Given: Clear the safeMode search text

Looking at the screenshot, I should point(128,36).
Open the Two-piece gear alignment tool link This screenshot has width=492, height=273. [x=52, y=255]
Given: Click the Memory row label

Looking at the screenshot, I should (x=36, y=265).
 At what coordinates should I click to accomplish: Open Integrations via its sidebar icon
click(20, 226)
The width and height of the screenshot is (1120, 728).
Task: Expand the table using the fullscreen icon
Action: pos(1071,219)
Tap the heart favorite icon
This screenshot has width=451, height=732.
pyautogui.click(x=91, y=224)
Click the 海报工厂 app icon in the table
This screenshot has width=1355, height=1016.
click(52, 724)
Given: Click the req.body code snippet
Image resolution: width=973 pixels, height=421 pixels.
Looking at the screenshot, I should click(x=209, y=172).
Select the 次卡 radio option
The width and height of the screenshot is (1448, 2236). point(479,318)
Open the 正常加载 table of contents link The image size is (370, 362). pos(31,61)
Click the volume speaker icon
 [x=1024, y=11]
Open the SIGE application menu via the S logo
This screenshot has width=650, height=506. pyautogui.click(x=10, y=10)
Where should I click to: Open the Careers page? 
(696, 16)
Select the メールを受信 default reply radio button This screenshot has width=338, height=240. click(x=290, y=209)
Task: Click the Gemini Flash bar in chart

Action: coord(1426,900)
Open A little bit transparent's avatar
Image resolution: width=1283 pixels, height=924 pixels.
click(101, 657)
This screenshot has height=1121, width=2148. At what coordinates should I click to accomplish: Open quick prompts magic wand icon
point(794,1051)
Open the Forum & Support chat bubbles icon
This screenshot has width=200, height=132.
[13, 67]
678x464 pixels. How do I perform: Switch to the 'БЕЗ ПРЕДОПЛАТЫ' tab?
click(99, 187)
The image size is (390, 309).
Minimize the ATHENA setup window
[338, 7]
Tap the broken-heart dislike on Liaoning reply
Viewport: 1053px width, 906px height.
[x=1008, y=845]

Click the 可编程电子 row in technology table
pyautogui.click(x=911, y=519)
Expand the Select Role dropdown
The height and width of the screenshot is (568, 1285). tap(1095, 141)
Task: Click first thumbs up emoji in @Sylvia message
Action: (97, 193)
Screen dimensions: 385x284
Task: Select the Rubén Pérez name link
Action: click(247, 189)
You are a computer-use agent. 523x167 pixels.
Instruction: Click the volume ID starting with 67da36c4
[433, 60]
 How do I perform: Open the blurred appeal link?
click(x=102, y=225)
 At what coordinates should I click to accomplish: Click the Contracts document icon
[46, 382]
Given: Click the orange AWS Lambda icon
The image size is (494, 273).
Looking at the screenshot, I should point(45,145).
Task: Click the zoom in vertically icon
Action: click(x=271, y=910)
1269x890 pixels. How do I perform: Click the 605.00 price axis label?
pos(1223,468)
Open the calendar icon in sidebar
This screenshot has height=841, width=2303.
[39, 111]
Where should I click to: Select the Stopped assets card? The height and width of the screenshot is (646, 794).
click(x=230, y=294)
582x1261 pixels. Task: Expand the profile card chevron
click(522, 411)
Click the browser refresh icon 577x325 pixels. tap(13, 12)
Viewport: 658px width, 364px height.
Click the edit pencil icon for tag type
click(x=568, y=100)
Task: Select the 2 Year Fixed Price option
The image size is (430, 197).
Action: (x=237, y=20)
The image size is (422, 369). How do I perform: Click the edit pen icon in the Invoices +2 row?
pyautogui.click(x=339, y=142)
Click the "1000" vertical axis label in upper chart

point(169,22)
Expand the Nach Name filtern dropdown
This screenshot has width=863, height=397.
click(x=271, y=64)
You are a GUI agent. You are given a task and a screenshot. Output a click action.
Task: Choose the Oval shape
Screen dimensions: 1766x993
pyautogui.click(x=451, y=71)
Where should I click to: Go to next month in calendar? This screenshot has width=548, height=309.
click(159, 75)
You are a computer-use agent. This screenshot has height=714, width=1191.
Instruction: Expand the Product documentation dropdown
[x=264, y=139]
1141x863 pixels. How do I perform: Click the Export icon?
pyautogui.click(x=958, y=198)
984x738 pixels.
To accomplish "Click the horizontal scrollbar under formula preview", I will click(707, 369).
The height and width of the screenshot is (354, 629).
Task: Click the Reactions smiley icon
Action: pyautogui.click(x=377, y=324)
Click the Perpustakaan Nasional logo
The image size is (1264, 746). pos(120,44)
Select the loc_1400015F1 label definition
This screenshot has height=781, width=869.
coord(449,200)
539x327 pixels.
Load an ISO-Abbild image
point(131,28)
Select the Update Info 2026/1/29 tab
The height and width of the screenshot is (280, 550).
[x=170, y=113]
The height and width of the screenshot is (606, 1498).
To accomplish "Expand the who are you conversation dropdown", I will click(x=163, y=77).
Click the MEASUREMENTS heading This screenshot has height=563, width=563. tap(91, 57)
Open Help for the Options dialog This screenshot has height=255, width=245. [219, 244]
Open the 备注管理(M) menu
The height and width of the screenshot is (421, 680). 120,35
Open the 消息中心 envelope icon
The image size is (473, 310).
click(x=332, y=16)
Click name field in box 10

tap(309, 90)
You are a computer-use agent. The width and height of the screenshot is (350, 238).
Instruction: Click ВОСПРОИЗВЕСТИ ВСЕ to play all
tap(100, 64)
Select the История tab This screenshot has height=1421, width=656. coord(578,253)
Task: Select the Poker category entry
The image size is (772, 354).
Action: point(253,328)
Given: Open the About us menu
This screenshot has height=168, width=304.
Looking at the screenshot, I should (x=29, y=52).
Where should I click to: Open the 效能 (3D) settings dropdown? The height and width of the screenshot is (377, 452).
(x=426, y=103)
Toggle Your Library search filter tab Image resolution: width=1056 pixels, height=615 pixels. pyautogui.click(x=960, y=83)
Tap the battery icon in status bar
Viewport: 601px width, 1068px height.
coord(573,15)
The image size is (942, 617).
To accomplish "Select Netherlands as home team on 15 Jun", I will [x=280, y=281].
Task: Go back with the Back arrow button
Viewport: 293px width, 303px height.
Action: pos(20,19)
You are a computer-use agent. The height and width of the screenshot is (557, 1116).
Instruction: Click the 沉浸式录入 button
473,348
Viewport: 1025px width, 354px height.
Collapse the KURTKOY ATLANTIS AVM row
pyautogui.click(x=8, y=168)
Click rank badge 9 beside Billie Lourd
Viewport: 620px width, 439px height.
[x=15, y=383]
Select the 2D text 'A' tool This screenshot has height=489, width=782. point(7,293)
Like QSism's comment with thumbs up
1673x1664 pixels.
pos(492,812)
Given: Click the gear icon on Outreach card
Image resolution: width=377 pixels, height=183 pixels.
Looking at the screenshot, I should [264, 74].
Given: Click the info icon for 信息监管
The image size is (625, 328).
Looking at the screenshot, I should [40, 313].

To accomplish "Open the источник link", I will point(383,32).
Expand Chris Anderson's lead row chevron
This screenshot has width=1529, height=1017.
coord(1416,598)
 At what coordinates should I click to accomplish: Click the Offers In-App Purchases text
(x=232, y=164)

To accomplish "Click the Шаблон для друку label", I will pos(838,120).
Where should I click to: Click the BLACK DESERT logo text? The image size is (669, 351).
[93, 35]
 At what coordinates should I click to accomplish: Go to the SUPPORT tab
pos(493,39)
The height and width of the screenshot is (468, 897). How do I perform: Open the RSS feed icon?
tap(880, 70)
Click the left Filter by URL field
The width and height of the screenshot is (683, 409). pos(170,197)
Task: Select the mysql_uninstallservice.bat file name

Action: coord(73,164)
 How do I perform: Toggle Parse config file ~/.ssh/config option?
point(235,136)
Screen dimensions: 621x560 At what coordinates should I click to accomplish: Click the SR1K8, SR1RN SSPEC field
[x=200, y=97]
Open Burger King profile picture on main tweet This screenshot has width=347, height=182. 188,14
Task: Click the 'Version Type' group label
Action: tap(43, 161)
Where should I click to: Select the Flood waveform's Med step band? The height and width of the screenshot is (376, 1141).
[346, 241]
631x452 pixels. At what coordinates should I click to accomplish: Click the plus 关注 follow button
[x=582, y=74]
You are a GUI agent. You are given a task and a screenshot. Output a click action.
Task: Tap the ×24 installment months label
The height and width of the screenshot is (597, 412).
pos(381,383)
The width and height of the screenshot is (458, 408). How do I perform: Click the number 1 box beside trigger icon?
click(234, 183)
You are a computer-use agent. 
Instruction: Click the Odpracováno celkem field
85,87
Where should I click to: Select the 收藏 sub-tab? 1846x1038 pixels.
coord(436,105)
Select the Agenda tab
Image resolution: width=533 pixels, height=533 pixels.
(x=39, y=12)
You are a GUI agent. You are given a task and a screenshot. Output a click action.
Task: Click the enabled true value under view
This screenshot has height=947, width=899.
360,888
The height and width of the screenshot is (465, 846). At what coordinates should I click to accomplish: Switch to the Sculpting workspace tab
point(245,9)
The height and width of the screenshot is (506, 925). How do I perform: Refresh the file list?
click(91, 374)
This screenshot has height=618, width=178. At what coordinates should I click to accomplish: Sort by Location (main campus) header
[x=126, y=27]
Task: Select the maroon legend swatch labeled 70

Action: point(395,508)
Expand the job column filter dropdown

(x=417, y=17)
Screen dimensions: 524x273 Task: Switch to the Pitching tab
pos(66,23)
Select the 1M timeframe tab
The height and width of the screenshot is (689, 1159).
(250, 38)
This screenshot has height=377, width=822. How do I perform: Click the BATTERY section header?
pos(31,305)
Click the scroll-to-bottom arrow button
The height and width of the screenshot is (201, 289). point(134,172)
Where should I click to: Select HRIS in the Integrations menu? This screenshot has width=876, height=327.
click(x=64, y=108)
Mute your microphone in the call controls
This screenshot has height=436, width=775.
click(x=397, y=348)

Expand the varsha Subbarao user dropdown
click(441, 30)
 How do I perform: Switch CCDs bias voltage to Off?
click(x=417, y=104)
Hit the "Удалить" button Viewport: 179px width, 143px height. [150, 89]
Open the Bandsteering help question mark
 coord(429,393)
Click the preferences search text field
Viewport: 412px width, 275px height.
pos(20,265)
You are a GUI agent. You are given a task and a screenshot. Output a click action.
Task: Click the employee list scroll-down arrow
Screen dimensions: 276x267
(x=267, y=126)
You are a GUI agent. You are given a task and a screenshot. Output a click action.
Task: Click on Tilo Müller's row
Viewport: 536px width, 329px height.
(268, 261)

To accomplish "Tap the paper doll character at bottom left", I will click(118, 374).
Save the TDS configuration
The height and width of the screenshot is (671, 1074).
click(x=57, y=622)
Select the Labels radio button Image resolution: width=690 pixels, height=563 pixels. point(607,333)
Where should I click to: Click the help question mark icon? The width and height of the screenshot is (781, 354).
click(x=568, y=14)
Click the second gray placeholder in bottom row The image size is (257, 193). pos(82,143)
# # # # #
Can you set down the data above from the line containing "Open the 消息中心 envelope icon" through the line containing "Looking at the screenshot, I should (x=29, y=52).", both included, reproducing each line verbatim?

Open the 消息中心 envelope icon
The image size is (473, 310).
click(x=332, y=16)
Click name field in box 10

tap(309, 90)
You are a computer-use agent. The width and height of the screenshot is (350, 238).
Instruction: Click ВОСПРОИЗВЕСТИ ВСЕ to play all
tap(100, 64)
Select the История tab This screenshot has height=1421, width=656. coord(578,253)
Task: Select the Poker category entry
The image size is (772, 354).
Action: point(253,328)
Given: Open the About us menu
This screenshot has height=168, width=304.
Looking at the screenshot, I should (x=29, y=52).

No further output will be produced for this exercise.